Pixel coordinate grounding data:

########

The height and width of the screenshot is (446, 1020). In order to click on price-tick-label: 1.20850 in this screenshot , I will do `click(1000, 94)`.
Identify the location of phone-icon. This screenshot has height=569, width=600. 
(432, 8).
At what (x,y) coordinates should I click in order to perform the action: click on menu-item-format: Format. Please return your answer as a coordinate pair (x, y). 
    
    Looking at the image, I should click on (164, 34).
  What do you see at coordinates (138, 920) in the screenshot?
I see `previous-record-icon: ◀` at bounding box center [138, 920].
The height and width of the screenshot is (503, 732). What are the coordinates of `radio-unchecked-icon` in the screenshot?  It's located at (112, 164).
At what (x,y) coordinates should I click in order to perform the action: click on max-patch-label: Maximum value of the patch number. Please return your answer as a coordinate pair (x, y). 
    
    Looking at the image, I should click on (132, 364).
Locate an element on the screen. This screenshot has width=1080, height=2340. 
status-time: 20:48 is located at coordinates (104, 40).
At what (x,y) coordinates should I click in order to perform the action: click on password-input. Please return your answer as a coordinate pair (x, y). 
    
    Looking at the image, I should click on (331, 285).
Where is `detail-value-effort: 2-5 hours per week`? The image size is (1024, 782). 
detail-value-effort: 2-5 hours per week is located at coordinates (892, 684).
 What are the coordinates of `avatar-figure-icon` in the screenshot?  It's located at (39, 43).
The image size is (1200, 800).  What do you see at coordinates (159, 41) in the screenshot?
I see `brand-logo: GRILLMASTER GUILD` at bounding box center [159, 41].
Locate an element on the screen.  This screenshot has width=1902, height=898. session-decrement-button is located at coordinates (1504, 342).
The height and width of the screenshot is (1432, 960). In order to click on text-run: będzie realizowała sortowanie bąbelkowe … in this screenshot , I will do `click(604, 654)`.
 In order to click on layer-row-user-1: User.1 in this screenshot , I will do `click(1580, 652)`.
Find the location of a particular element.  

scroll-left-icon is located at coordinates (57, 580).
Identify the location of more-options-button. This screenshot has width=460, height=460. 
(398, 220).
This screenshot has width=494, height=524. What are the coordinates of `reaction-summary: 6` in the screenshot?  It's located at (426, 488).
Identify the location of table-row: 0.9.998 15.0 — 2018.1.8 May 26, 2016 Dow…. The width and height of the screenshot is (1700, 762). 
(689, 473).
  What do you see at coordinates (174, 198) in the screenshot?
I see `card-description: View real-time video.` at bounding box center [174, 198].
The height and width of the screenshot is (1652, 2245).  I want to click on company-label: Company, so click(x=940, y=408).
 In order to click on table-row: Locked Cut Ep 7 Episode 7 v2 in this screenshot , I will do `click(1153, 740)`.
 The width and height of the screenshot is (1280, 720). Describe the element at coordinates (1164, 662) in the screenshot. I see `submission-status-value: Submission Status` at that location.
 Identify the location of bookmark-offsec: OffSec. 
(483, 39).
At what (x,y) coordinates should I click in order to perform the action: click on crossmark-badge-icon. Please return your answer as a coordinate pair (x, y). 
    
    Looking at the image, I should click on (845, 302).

########

ABOUT THIS EXERCISE: Pick out each row above that contains the word "element", and copy every such row in full.

REPLY TO THE EXERCISE:
Locate an element on the screen. This screenshot has width=1080, height=2340. 
Locate an element on the screen.  This screenshot has width=1902, height=898. session-decrement-button is located at coordinates (1504, 342).
Find the location of a particular element.  
 The width and height of the screenshot is (1280, 720). Describe the element at coordinates (1164, 662) in the screenshot. I see `submission-status-value: Submission Status` at that location.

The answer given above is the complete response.